FORT LAUDERDALE, Fla.– As much as I personally like Clemson football coach Dabo Sweeney, the idea of his university investing in a $62 million dollar football facility seems over the top.
Clemson has become the latest poster child for excessive spending in college sports. The Tigers’ new 140,000-square foot facility have all the basics- a strength and conditioning weight room, sports medicine, a dining hall, meeting rooms and offices. But it will also include multiple lounges with ping pong tables and pool tables, a miniature golf course, a golf simulator, laser tag, a bowling alley, a barber shop, sand volleyball courts and a 24 seat HD theatre– all for the players.
There is also a mention of an “indoor slide” being put in the facility.
In the lobby of the complex, there will be a replica of Howard’s Rock and the hill that players run down before games at Memorial Stadium.
It’s called the Clemson Experience but it seems more like a Disney theme park. It is certainly the ultimate recruiting inducement and puts the public ACC school on equal footing as a school like Oregon, which used $95 million dollars in Nike money to build its own day spa for football players.
Construction on the project, which will be located across Perimeter Road from 80,000 seat Memorial Stadium, started in November and is expected to be completed by February, 2017. It will allow football players to meet, work, dress and practice in the same location with Memorial being reserved for game day. The current office space in Memorial Stadium will be used for athletic department staff. The entire football operation will be run out of the new state of the art facility.

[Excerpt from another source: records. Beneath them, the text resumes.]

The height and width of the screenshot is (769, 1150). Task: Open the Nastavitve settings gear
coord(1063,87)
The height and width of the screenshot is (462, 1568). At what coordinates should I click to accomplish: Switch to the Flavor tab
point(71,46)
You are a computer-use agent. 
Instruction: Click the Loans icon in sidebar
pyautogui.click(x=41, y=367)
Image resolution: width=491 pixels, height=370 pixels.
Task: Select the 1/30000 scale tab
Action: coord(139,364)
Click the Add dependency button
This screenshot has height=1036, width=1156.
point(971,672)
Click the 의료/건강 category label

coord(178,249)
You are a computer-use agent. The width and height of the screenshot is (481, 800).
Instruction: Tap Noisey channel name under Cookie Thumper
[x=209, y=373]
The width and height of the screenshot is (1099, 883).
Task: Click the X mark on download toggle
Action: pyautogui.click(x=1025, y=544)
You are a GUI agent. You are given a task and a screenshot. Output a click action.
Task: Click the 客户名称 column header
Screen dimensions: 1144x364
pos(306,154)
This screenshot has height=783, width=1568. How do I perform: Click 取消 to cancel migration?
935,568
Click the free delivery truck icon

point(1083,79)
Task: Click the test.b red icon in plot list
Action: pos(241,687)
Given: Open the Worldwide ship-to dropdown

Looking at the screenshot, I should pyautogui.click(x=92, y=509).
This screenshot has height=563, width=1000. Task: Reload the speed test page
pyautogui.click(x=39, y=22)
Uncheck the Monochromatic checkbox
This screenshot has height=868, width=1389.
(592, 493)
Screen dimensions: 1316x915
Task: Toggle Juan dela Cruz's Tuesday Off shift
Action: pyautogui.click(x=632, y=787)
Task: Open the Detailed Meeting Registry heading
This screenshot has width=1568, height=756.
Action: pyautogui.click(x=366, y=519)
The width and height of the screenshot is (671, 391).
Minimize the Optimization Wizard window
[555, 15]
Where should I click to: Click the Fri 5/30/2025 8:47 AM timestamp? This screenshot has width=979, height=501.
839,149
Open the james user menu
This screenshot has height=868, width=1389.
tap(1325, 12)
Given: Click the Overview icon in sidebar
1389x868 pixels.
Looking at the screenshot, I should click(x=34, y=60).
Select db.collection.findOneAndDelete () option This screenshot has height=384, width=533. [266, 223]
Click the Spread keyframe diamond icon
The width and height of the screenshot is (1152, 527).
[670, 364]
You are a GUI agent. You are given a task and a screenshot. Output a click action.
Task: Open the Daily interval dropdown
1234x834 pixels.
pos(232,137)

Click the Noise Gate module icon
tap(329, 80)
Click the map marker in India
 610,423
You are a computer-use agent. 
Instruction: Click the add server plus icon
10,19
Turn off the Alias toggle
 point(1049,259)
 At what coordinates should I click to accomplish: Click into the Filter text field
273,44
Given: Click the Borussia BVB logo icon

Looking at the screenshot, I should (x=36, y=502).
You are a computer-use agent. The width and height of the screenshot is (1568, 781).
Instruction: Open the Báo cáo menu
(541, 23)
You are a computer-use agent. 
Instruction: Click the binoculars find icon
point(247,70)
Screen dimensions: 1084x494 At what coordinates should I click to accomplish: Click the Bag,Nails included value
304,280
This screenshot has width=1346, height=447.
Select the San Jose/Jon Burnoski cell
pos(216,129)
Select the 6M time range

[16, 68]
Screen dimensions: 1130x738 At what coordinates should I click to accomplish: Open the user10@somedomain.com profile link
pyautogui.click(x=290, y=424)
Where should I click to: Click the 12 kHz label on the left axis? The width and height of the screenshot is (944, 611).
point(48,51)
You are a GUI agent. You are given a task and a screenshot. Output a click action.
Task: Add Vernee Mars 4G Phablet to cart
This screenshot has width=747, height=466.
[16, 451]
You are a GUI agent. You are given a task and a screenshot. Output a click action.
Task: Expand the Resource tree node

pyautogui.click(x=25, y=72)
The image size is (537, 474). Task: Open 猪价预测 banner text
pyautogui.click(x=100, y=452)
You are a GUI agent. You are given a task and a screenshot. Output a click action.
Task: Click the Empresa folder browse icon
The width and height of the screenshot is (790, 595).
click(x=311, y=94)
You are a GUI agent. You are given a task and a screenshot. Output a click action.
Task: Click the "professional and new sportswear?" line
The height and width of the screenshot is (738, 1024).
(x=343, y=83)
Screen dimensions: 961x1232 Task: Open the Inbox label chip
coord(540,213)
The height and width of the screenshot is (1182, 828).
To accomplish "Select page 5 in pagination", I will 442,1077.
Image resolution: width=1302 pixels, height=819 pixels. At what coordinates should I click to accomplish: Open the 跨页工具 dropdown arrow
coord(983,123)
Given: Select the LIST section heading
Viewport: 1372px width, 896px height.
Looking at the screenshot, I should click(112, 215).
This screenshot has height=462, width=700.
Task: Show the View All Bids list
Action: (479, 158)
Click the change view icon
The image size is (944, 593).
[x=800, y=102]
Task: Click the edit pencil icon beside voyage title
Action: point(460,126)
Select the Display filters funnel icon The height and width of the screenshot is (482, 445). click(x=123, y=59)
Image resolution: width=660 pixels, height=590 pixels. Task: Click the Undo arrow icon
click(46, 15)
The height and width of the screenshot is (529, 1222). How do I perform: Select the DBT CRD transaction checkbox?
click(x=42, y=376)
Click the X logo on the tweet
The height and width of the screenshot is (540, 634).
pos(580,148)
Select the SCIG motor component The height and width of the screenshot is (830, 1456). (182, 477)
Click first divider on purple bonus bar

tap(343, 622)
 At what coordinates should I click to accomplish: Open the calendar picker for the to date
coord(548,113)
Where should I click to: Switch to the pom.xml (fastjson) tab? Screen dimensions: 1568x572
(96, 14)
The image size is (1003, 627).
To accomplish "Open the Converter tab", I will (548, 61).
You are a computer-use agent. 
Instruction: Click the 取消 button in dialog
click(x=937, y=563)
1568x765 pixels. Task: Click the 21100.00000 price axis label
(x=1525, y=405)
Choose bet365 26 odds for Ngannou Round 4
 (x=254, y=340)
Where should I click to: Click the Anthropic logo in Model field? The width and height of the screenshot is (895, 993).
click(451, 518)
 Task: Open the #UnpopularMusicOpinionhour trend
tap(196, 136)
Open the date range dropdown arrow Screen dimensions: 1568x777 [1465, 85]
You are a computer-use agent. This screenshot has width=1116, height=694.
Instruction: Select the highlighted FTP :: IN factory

College football is big business, with shoe companies like Nike Inc., Under Armour Inc. and Adidas AG paying elite programs millions of dollars a year for apparel contracts and lucrative bowl-game payouts. Thanks to the College Football Playoff, bowl games paid more than a half billion dollars to conferences and schools last season, the largest payout ever and an increase of almost $200 million from the final season of the Bowl Championship Series.
The Atlantic Coast Conference paid Clemson about $26 million in the 2014-2015 fiscal year, mostly in connection with sports broadcasts, with $18 million coming from football, offering documents show. That’s the highest distribution in at least a decade, and up from $8.8 million 10 years ago. Its athletic department brought in $87 million of operating revenue, the highest in at least five years.
The next time colleges cry poor mouth, raise tuition and normal students fall deeper in debt, remember that.
The top-seeded Tigers (13-0), who play fourth-seed Big 12 champion Oklahoma (11-1) here Thursday night in the national semi-finals at Sun Lite Stadium, are just the latest Power 5 program to make a big push in a facilities arms race in an attempt to give themselves a wow factor in recruiting as they attempt to build on the success of this season and become a perennial contender for one of the four spots in the college football playoffs. Sweeney was already showing off architect’s plans to prospective recruiting at his football camp last summer.
Clemson president Dan Radokovich has been quick to defend the ambitious project. suggesting to USA Today that no university. student or state funds were used in construction and the school relied on the generosity of donors for the funding. He also pointed out the school intended to repurpose the football space to create a 38,000-square foot academic center for every student athlete, which has resulted in an impressive 91 percent graduation rate.
Clemson has already shown it is serious about winning big in football by spending $2.53 in recruiting from 2009 through 2013. By comparison, rival South Carolina spent $1.32 in recruiting over the same period.
The ACC does not make the same kind of money that the SEC generates from its own ESPN TV channel, the SEC network, and Clemson has made a conscious effort to spend its money strategically to keep up with its neighbors. The Tigers like the idea of curb appeal.
Dick Weiss is a sportswriter and columnist who has covered college football and college and professional basketball for the Philadelphia Daily News and the New York Daily News. He has received the Curt Gowdy Award from the Naismith Basketball Hall of Fame and is a member of the national Sportswriters Hall of Fame. He has also co-written several books with Rick Pitino, John Calipari, Dick Vitale and authored a tribute book on Duke coach Mike Krzyzewski.